It's a hard book to review, though, because it's doing several irreducibly different things at once (which I'll try to lay out in as logical a fashion as I can manage). Despite the singularity of its title, Debt is more like James Frazer's Golden Bough than one of those books on How Cod Explains History or whatever; it's a dazzlingly syncretic, coherent, and multi-faceted effort to re-narrate virtually the entirety of human history, by starting from a concept and opening outward to include everything else.

[...]

f this is an obvious point, forgive me; I make it again because the first line of the New York Times' review of his book observes that "David Graeber has a strong claim to being the house theorist of Occupy Wall Street," and you find this sort of statement being made all over the place. Some people attribute the coining of the "We are the 99%" formulation to him, and since Graeber was involved with Occupy Wall Street since the beginning, he sometimes seems to be a kind of spokesperson for the movement's "anarchist roots."
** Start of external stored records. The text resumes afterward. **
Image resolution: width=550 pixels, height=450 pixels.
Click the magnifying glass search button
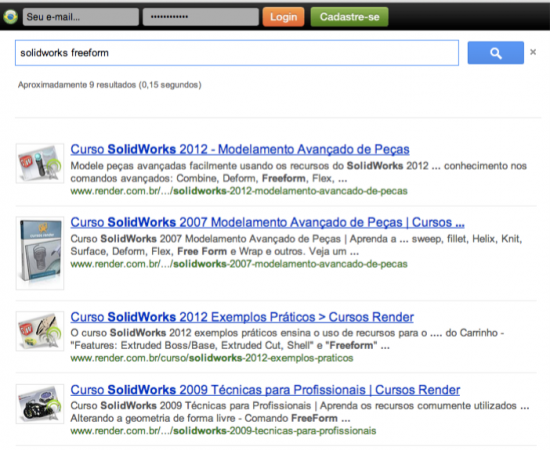click(496, 53)
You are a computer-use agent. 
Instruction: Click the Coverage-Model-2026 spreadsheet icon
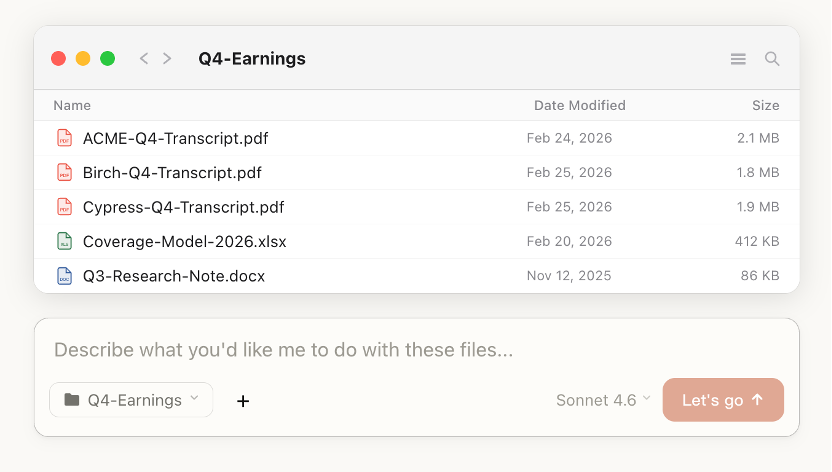(64, 241)
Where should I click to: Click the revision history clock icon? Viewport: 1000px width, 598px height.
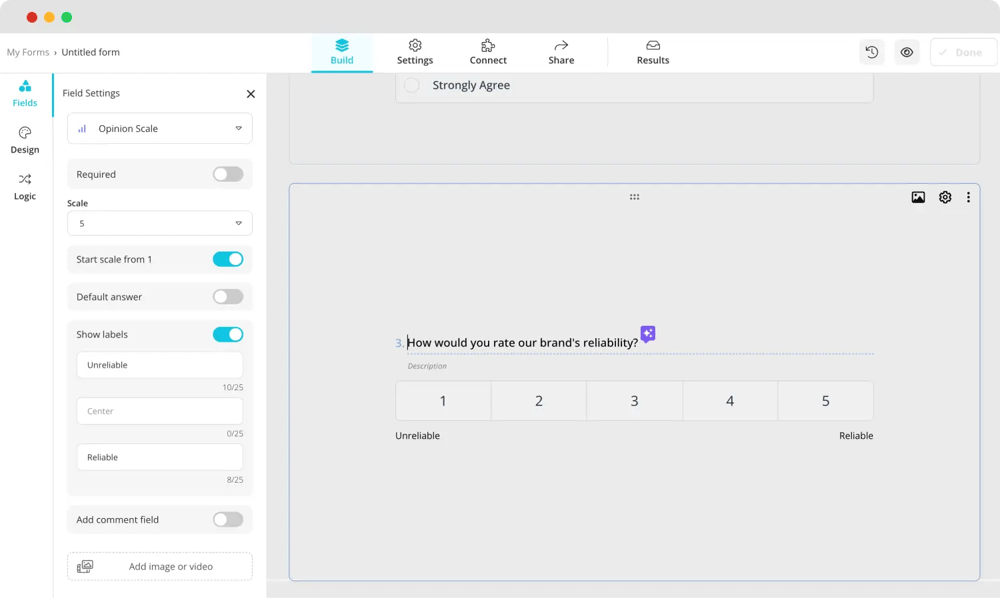click(x=872, y=52)
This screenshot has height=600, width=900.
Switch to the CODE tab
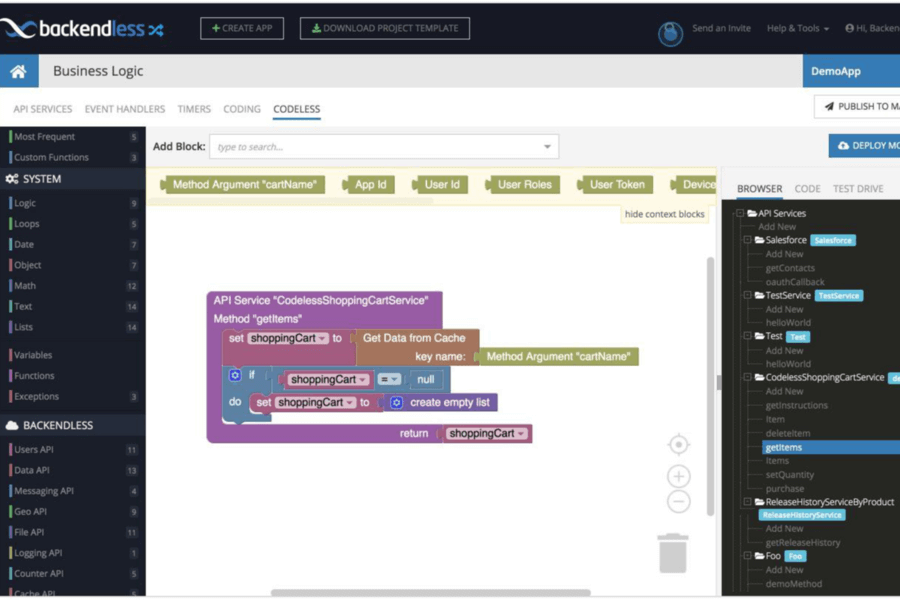(807, 189)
But what would it mean to say that an anarchist (or at least radically horizontal) movement has "roots," a spokesperson, or a house theorist? Can a slogan like "We are the 99%" have a person who "coined" it? With a tiny bit of effort one finds that Graeber himself not only avoids such claims but is quick to disavow them; instead, the attribution of personal prominance tends to be made on his behalf, by institutions like the New York Times or in Bloomberg Businessweek (God help us). This should give us pause. What, after all, could it mean for Graeber to be able to claim that privilege, that position, that prominence? What does the movement owe him, the person who "coined" their slogan? How would he claim it? And why is it claimed for him, on his behalf?
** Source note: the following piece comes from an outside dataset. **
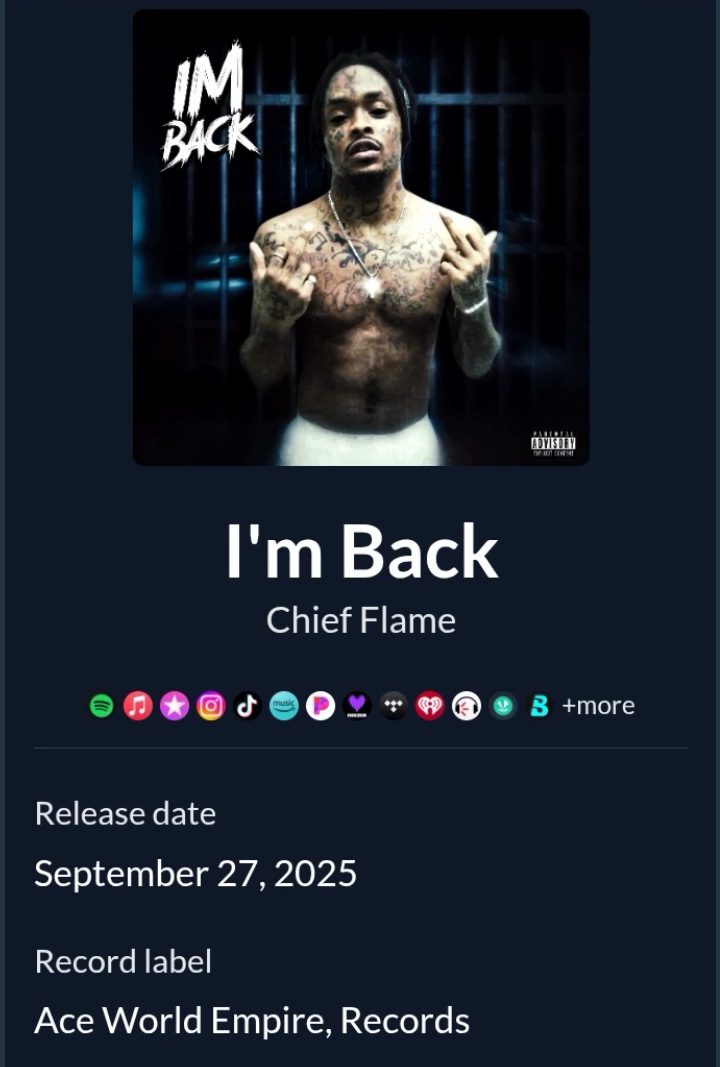Open the cyan Boomplay B icon
Viewport: 720px width, 1067px height.
click(540, 706)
Words like "claim" and "coin" are not innocent, and the power of Graeber's book is that I can't, now, read a phrase like "David Graeber has a strong claim" (or use a phrase like "coined the slogan") without feeling the need to think more carefully about the deep logic of those terms. A "claim," as he shows in excruciating etymological detail, is literally the token that proves you to be a creditor, that proves someone or someone else to be in your debt: having given tht other person a loan, a gift, or a reprieve, a "claim" is the physical manifestation and residue of that person's promise to recipricate. More than that, it's the means of forcing or at least coercing them to do so, and of legitimizing that force. Behind a "claim" is the social force (and threat of violence) that enables you to force payment. To talk about "claims" is to talk about power.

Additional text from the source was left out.